1.You were lying on a side-table at my father’s house, closed, no sleeve. I was 8; the height of that little table, near the front door, put your title at eye-level. “What’s this book?”
“You’re too young to read it, but it’s the story of your life.”

Stubborn, I took you with me, and barely made it through the first sentence before giving up. That was my little secret though, and you remained on my shelf for another decade, when I tried again. Dating an ostentatious intellectual can lead one to do things like carry around War and Peace, and eventually even read it. And it was my life, as it has been each time I’ve poured over the same pages (4 times in 7 years), carefully annotating what my older and wiser self has reflected on, but careful not to disrupt the little hearts and smiley-faces that first featured in the margins.


2. I bought you at half-price books in Houston, Tx, for between 2 and 5 dollars, I don’t remember. A friend of mine, the deep, cool, creative, smart one, had been carrying you around for days, and I wanted to be profound too. I didn’t read my life in you as I did with Tolstoy, but if there’s some lofty ideal for what life is like, if it’s possible to capture its music and poetry in a translated work of prose, and do it all in a story about sex and a dog, Monsieur Kundera, you have done it. I annotated you madly, quoted you in coffee houses.

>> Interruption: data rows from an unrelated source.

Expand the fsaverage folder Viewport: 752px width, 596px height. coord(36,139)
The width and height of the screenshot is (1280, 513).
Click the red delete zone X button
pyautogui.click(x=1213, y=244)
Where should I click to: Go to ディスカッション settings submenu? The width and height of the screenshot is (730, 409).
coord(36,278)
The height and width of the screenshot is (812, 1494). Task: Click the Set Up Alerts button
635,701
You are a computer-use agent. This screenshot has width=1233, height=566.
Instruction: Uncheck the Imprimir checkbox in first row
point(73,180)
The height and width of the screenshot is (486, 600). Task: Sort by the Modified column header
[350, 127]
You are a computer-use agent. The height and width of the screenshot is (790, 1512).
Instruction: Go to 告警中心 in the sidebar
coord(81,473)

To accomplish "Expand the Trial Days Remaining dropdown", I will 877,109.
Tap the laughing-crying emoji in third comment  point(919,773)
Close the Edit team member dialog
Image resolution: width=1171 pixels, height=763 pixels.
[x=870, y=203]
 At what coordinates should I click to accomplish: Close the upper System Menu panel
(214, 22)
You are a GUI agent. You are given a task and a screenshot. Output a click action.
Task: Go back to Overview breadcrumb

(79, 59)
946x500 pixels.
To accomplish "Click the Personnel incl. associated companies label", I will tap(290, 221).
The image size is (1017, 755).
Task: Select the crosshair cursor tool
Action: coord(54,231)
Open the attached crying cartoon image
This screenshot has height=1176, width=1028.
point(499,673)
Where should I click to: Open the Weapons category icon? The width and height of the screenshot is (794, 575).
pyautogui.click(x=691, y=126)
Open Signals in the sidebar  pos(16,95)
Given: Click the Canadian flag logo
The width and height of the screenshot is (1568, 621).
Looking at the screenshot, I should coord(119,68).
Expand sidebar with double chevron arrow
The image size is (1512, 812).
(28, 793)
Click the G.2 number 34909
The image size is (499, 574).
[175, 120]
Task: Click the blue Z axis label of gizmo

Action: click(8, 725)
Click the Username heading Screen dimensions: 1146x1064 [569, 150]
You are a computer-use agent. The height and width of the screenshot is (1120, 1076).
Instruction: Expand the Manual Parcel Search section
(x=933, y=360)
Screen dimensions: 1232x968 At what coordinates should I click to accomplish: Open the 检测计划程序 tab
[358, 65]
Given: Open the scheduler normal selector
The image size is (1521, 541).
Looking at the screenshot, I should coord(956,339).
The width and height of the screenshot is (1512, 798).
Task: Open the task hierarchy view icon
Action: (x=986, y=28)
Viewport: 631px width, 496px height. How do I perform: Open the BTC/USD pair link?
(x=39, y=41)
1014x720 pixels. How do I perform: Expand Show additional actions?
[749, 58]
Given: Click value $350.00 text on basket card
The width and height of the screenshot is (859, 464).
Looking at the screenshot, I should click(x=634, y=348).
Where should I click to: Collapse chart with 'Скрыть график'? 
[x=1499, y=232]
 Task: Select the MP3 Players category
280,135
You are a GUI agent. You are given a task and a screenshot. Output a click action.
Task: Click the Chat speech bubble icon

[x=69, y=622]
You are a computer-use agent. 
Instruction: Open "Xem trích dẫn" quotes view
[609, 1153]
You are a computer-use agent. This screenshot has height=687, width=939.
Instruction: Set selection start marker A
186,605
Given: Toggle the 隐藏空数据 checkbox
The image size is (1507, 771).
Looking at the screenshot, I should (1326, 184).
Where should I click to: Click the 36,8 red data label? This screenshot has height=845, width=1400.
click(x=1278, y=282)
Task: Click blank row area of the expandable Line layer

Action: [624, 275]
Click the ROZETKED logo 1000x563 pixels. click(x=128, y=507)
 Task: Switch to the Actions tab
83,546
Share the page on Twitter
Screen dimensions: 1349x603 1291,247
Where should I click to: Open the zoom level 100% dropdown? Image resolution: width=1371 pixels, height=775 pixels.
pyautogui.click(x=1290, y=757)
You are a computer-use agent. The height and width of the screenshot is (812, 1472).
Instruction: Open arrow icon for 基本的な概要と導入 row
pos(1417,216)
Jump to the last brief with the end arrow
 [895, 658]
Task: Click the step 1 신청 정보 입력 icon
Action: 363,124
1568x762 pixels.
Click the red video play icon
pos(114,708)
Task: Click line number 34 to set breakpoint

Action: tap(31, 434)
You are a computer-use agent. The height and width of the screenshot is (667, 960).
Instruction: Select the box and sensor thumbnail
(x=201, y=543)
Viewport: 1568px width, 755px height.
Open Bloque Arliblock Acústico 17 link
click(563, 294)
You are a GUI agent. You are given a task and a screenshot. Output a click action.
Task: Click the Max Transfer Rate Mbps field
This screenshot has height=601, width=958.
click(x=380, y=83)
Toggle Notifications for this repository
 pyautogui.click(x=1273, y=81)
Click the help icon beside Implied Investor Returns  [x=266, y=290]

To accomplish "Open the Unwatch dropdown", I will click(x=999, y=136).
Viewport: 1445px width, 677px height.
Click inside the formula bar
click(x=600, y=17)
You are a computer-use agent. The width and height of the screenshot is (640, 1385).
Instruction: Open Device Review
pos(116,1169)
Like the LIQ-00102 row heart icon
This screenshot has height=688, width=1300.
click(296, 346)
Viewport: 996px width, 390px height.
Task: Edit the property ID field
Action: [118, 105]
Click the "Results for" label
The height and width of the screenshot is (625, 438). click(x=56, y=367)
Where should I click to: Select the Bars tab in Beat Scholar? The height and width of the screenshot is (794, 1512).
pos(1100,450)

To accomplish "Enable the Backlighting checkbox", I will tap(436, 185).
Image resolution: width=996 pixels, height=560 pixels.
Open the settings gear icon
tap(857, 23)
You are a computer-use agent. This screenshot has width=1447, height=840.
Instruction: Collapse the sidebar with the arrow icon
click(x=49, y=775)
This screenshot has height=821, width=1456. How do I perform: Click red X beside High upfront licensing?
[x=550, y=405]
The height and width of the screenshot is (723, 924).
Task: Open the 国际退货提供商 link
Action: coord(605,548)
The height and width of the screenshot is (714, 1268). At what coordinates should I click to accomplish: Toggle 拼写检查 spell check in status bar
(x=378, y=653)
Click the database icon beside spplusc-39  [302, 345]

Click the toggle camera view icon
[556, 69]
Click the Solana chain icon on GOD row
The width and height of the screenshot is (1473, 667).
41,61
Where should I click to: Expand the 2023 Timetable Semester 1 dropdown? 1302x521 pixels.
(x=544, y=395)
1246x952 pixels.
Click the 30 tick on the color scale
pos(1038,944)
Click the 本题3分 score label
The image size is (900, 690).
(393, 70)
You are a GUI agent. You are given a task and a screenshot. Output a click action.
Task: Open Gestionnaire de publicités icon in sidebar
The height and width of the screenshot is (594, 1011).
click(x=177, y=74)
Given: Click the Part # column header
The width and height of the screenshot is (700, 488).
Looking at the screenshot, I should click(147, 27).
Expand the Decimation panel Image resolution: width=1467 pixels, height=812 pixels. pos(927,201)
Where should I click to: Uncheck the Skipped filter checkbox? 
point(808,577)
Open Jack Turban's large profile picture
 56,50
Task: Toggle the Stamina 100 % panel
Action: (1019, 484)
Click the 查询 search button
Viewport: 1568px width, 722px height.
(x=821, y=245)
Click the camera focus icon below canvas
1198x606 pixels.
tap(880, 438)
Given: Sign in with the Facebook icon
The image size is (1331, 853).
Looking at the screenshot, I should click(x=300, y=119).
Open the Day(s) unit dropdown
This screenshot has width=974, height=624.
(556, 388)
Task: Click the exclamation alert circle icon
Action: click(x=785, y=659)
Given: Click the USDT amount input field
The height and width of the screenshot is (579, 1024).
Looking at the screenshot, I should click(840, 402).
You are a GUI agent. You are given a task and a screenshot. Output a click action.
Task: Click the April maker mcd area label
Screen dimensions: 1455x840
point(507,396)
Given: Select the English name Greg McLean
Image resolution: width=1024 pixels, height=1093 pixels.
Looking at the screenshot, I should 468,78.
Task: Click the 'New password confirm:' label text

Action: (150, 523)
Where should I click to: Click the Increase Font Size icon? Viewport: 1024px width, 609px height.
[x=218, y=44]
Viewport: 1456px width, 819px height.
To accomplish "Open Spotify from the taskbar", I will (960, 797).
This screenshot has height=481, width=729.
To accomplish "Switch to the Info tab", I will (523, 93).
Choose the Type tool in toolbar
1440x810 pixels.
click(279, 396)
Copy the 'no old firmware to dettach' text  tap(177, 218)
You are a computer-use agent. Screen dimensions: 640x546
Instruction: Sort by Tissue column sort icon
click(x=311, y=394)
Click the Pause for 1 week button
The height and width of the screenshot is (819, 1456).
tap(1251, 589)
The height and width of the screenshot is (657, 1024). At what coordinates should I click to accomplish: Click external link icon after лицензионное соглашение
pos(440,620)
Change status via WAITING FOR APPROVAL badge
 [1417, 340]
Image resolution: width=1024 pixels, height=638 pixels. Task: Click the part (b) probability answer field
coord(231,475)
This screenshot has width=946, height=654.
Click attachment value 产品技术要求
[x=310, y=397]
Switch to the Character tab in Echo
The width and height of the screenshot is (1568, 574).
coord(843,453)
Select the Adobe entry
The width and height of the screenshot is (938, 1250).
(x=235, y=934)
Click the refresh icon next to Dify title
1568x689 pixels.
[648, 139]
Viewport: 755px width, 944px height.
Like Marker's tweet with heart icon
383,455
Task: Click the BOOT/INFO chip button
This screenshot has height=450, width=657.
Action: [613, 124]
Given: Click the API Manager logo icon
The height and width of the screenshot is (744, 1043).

A friend of mine, in turn, saw me carrying you around, and notes and all, I let her read my copy. Careless, she left you callously lying in the backseat of her convertible, which she left open through a storm. She talked about her ruined car; the real tragedy, though, I knew to be the destruction of the Unbearable Lightness of Being, complete with my seventeen-year old thoughts neatly penned in the margins, which inch-for-inch had been loved infinitely more than her car’s ugly upholstery (despite what her reputation might have had you believe--but that's a crass joke).